* **Requirement**
Please copy out the records that follow exactly as they stand.

* **Data**
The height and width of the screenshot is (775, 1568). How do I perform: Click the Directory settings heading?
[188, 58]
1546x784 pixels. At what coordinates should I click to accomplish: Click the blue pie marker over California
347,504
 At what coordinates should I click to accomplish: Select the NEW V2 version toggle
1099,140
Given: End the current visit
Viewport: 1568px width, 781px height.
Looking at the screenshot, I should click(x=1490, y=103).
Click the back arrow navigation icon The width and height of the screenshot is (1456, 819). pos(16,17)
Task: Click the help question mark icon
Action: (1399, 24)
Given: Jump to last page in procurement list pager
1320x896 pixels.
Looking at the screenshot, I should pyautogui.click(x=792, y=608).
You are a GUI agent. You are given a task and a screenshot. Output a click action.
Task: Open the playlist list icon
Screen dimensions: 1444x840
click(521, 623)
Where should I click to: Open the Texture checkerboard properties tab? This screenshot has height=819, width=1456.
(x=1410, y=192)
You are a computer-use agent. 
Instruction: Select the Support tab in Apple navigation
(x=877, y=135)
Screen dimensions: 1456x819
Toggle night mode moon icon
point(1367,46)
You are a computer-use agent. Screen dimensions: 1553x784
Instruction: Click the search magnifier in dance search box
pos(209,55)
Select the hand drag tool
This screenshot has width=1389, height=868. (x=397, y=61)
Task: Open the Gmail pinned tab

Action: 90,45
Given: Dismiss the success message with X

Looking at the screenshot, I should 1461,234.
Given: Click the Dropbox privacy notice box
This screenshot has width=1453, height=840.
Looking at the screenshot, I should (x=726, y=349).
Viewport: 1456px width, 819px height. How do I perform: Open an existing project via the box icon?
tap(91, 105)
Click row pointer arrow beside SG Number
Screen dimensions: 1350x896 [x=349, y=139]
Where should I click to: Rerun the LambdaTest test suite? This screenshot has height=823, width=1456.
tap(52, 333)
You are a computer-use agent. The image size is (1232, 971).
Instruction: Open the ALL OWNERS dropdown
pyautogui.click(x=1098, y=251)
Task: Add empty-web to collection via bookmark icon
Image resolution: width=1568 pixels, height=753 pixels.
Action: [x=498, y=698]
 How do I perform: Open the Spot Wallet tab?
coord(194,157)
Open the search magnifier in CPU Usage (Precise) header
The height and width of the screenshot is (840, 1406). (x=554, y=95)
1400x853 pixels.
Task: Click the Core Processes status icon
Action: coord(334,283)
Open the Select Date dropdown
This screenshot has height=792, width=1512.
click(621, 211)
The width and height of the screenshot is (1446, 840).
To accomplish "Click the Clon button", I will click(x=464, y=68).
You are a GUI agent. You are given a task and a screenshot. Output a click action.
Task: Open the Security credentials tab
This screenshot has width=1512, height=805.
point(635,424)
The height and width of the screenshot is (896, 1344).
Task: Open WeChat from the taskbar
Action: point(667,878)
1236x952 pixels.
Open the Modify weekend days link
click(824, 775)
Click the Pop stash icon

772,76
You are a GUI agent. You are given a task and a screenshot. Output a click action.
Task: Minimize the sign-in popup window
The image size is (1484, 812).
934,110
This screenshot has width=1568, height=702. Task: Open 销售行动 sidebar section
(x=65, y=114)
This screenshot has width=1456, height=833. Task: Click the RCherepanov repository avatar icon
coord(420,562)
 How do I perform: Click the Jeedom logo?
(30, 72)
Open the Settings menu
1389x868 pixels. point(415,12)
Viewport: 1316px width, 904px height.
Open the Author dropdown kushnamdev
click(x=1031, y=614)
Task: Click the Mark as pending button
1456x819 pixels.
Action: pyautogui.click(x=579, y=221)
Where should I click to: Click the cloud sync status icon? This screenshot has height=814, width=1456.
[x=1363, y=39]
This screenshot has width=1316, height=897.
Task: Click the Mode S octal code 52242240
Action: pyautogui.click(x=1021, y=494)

* **Answer to this exercise**
The height and width of the screenshot is (775, 1568). How do I perform: Click the Directory settings heading?
[188, 58]
1546x784 pixels. At what coordinates should I click to accomplish: Click the blue pie marker over California
347,504
 At what coordinates should I click to accomplish: Select the NEW V2 version toggle
1099,140
Given: End the current visit
Viewport: 1568px width, 781px height.
Looking at the screenshot, I should click(x=1490, y=103).
Click the back arrow navigation icon The width and height of the screenshot is (1456, 819). pos(16,17)
Task: Click the help question mark icon
Action: (1399, 24)
Given: Jump to last page in procurement list pager
1320x896 pixels.
Looking at the screenshot, I should pyautogui.click(x=792, y=608).
You are a GUI agent. You are given a task and a screenshot. Output a click action.
Task: Open the playlist list icon
Screen dimensions: 1444x840
click(521, 623)
Where should I click to: Open the Texture checkerboard properties tab? This screenshot has height=819, width=1456.
(x=1410, y=192)
You are a computer-use agent. 
Instruction: Select the Support tab in Apple navigation
(x=877, y=135)
Screen dimensions: 1456x819
Toggle night mode moon icon
point(1367,46)
You are a computer-use agent. Screen dimensions: 1553x784
Instruction: Click the search magnifier in dance search box
pos(209,55)
Select the hand drag tool
This screenshot has width=1389, height=868. (x=397, y=61)
Task: Open the Gmail pinned tab

Action: 90,45
Given: Dismiss the success message with X

Looking at the screenshot, I should 1461,234.
Given: Click the Dropbox privacy notice box
This screenshot has width=1453, height=840.
Looking at the screenshot, I should (x=726, y=349).
Viewport: 1456px width, 819px height. How do I perform: Open an existing project via the box icon?
tap(91, 105)
Click row pointer arrow beside SG Number
Screen dimensions: 1350x896 [x=349, y=139]
Where should I click to: Rerun the LambdaTest test suite? This screenshot has height=823, width=1456.
tap(52, 333)
You are a computer-use agent. The image size is (1232, 971).
Instruction: Open the ALL OWNERS dropdown
pyautogui.click(x=1098, y=251)
Task: Add empty-web to collection via bookmark icon
Image resolution: width=1568 pixels, height=753 pixels.
Action: [x=498, y=698]
 How do I perform: Open the Spot Wallet tab?
coord(194,157)
Open the search magnifier in CPU Usage (Precise) header
The height and width of the screenshot is (840, 1406). (x=554, y=95)
1400x853 pixels.
Task: Click the Core Processes status icon
Action: coord(334,283)
Open the Select Date dropdown
This screenshot has height=792, width=1512.
click(621, 211)
The width and height of the screenshot is (1446, 840).
To accomplish "Click the Clon button", I will click(x=464, y=68).
You are a GUI agent. You are given a task and a screenshot. Output a click action.
Task: Open the Security credentials tab
This screenshot has width=1512, height=805.
point(635,424)
The height and width of the screenshot is (896, 1344).
Task: Open WeChat from the taskbar
Action: point(667,878)
1236x952 pixels.
Open the Modify weekend days link
click(824, 775)
Click the Pop stash icon

772,76
You are a GUI agent. You are given a task and a screenshot. Output a click action.
Task: Minimize the sign-in popup window
The image size is (1484, 812).
934,110
This screenshot has width=1568, height=702. Task: Open 销售行动 sidebar section
(x=65, y=114)
This screenshot has width=1456, height=833. Task: Click the RCherepanov repository avatar icon
coord(420,562)
 How do I perform: Click the Jeedom logo?
(30, 72)
Open the Settings menu
1389x868 pixels. point(415,12)
Viewport: 1316px width, 904px height.
Open the Author dropdown kushnamdev
click(x=1031, y=614)
Task: Click the Mark as pending button
1456x819 pixels.
Action: pyautogui.click(x=579, y=221)
Where should I click to: Click the cloud sync status icon? This screenshot has height=814, width=1456.
[x=1363, y=39]
This screenshot has width=1316, height=897.
Task: Click the Mode S octal code 52242240
Action: pyautogui.click(x=1021, y=494)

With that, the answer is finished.